### Required actions
• a. In the horse-buying forum thread, what height does the reply suggest the original poster look at?
• b. Format the rows from the line containing "You are a GUI" up to and including the line containing "will (610, 92)." as a Markdown table with the columns Row and Line, leaving out blank lines.

### Provided passage
▬▬▬▬▬▬
# where on earth to start...



## x clo x (Feb 24, 2012)

im looking at buying a horse. in all honesty i have no idea where to begin! it wont be for a year or so, so i have plenty of time to research.

i currently show shire horses, and i do want one, but Im also looking for something lighter to go out with the hunt on. 

Ive been looking on horsemart at different horses, but have no idea what i actually want.

i look at horses and because im used to being around shires at 19 odd hands, everything else looks small  im 5ft 4" so what size horse do you think i should be looking at? 

im starting my riding lessons again to get back into the swing of things, and get confidence up. 

there's certain colours i prefer, and i do prefer cobby types (its the shire influence) but would be they be too heavy to be out hunting on?

any help would be great!


----------



## RachJeremy (Sep 14, 2012)

Hey, considering you don't or probably don't want something too small... Maybe 16hh+ And since you're used to Shires, bigger horses shouldn't be a problem. But if you want to hunt, you'd be better off looking for something that has hunted for a fair while. My boss hunts, she has two main hunters right now, Charlie who's about 16.3hh i'm guessing, is just turning 20 years old and he's taught her partner how to ride and taken him hunting... Whereas her new hunter, is 5 years old, he's a little bit smaller than Charlie, but he's very green and has been naughty on outings... So it will vary with what you're after and your experience. 
And no... Cobs are not too heavy to hunt with, i've seen big hairy fat cobs out hunting. And my own boy who is a Clydie X (not particularly heavy really) has hunting in his early life long before we knew him. So if you want to get a cob, don't let the hunting put you off, as cobs are perfectly capable of doing anything any other horse can do! Despite what anyone says, "Cobs Can" is the way it is. 

I would try looking on Horse Quest as well, they're not too bad for horse sales. Also Horse & Hound, both magazine and website. 

But always go and check out the horse, and if you like it arrange to come back again and see it another time. Get a vet to come and take a look, and maybe a drug test? You don't want to be landed with something that looks placid and calm on viewing, then when you get it home it turns into the demon horse you can't even get near let alone ride!
▬▬▬▬▬▬
### Data lines

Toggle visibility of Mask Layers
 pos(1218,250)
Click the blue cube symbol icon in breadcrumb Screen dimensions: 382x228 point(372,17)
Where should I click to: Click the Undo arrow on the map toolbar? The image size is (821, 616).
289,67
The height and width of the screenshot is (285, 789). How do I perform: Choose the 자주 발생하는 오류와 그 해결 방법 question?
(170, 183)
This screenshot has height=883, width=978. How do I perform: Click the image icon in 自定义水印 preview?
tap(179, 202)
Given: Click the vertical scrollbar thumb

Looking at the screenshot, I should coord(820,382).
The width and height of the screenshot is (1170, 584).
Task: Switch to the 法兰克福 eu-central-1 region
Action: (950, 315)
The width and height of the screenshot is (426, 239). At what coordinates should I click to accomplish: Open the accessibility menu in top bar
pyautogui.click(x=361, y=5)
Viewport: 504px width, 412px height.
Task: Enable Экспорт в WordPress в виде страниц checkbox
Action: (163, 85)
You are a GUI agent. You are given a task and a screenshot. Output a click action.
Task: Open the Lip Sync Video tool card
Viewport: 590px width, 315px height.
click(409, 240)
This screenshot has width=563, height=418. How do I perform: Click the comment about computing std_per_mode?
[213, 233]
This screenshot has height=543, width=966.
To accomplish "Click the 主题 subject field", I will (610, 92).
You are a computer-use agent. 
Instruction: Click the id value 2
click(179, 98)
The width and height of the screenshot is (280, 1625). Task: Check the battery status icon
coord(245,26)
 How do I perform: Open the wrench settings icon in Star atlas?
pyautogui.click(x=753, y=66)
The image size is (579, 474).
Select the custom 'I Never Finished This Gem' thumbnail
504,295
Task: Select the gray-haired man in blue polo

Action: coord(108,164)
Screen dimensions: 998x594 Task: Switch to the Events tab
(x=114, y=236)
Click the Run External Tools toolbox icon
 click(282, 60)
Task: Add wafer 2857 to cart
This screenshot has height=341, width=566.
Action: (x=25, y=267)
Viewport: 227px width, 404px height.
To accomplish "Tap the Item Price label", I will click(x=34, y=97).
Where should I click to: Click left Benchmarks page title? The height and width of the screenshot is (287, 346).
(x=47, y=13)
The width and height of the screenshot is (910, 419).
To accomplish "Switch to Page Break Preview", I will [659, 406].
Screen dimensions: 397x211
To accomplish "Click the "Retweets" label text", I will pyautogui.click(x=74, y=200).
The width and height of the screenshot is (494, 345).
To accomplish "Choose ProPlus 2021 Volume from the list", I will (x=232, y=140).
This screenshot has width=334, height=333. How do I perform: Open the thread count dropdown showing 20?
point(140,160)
▬▬▬▬▬▬
### Answers
• a. 16hh or taller.

• b.
| Row | Line |
|---|---|
| 1 | You are a GUI agent. You are given a task and a screenshot. Output a click action. |
| 2 | Task: Open the Lip Sync Video tool card |
| 3 | Viewport: 590px width, 315px height. |
| 4 | click(409, 240) |
| 5 | This screenshot has width=563, height=418. How do I perform: Click the comment about computing std_per_mode? |
| 6 | [213, 233] |
| 7 | This screenshot has height=543, width=966. |
| 8 | To accomplish "Click the 主题 subject field", I will (610, 92). |